Trust is the essential element in these conversations and that’s something good advisors seek to establish from day one. It’s also important to remember that the needs of future generations may not be the same as those of your current clients and the services or advice you offer may need to be adapted in order to reflect that.
‘Niching Down’ May Be Key
The financial services industry is highly competitive, challenging advisors to find that certain something that allows them to stand out from the crowd. Carving out a unique niche may be the way forward for advisors who want to attract more clients.
Why does “niching down” work? After all, you may be offering your services to a smaller pool of clients. The answer is simple: it doesn’t matter how small the client pool is if you’re one of only a handful of advisors who are serving it.
If you’re unsure how to choose a niche, examining your interests and expertise may be the best place to start. For example, if you’re specifically interested in wealth management then you may choose to niche down to focus on high-net-worth or ultra-high-net-worth individuals.
You can also consider the financial services industry as a whole and what areas you feel are lacking or might be the most underserved. In that case, niching down might mean tailoring your services to the needs of women or members of the LGBTQIA+ community. Yet another option is to target clients who work in certain professions, such as physicians or attorneys, who may have specialized financial needs and goals.
Financial Advice Is Changing But the Need Isn’t Going Away
If you’re wondering whether doom and gloom stories about financial advisors becoming obsolete, here’s some reassurance: people will always need financial advice. And while technology may satisfy some of those needs, it’s not a perfect solution or an adequate replacement for a human financial advisor.
What advisors need to keep in mind is what form that advice will take, how it will be delivered and what unique needs clients may have in the future. For example, one question that might be on your clients’ minds is what their Social Security benefits will look like in retirement once surplus trust funds are depleted. That’s still roughly a decade away but it’s something that bears consideration now.

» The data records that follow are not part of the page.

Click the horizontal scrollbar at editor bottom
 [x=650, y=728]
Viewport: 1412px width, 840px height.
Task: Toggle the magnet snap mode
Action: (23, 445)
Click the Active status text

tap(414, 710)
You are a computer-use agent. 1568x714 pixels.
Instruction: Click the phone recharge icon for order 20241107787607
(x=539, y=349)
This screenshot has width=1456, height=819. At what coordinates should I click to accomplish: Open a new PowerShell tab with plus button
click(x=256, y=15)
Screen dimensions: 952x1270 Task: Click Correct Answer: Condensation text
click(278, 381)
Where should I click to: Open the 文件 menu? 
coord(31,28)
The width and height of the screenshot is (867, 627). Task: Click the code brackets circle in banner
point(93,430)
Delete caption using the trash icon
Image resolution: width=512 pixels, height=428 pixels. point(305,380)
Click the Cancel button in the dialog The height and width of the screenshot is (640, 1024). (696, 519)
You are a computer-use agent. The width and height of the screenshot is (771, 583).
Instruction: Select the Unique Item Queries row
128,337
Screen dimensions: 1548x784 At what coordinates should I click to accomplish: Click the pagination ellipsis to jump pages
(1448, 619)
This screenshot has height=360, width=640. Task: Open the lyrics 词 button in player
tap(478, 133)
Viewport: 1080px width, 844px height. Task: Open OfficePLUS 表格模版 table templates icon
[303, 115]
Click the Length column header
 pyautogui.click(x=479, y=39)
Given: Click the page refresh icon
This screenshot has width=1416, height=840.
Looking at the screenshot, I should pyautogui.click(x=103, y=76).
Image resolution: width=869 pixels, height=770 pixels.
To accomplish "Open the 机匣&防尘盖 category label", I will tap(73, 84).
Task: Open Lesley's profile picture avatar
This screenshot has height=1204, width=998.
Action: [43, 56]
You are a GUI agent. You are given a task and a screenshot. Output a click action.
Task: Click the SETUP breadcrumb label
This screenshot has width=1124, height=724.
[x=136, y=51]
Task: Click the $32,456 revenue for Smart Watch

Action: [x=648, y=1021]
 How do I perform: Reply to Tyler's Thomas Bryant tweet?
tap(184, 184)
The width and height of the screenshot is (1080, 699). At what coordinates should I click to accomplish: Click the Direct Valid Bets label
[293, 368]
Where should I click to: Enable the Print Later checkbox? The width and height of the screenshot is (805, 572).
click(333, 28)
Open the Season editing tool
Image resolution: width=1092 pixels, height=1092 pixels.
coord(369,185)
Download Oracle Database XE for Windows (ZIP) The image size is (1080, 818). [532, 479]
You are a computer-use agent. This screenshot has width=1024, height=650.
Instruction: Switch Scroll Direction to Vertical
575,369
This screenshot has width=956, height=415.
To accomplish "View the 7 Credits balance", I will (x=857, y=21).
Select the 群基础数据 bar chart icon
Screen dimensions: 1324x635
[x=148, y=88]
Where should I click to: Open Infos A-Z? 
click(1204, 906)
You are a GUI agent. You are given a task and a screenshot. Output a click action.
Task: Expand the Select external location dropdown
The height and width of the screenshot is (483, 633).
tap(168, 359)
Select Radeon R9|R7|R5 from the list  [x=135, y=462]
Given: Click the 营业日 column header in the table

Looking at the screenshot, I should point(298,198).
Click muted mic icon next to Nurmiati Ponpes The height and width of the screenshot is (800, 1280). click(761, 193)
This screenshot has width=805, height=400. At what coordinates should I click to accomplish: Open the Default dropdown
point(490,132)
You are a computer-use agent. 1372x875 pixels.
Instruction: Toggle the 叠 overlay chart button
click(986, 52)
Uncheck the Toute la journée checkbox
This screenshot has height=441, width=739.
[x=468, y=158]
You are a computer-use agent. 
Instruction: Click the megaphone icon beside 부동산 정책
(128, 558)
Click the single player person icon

Here’s another example. You might have younger clients who are interested in exploring alternative investments, like cryptocurrency. While there’s still heaps of uncertainty about the future of crypto, it doesn’t appear to be going away any time soon. If that’s not something you’re well-versed in yet, you may want to think about expanding services in that area.
Those examples may not apply to your business or client base at all, but they illustrate the importance of taking the long view.
Without a crystal ball, predicting the future of financial advisors is not an exact science. It’s clear, however, that times are changing and the most successful advisors will need to be able to change along with them. Do these trends mean you should completely revamp the way you run your business now? Not entirely, as some measures that might be deemed old-fashioned can still work. But it’s always wise to be looking for ways to improve your business today that can benefit you tomorrow.
Tips for Growing Your Advisory Business
- Increase your digital footprint. More clients are going online to search for financial advice and connect with professional advisors. If you haven’t established a digital presence through a website or social media yet, those are two important things to consider adding to your to-do list. You can also use a service like SmartAsset’s SmartAdvisor to connect with prospects online.
- Connect with email. Email marketing can be an excellent way to build trust with existing clients and reach out to new ones. If you’re not building an email list yet, that’s something else you may want to add into your overall marketing plan.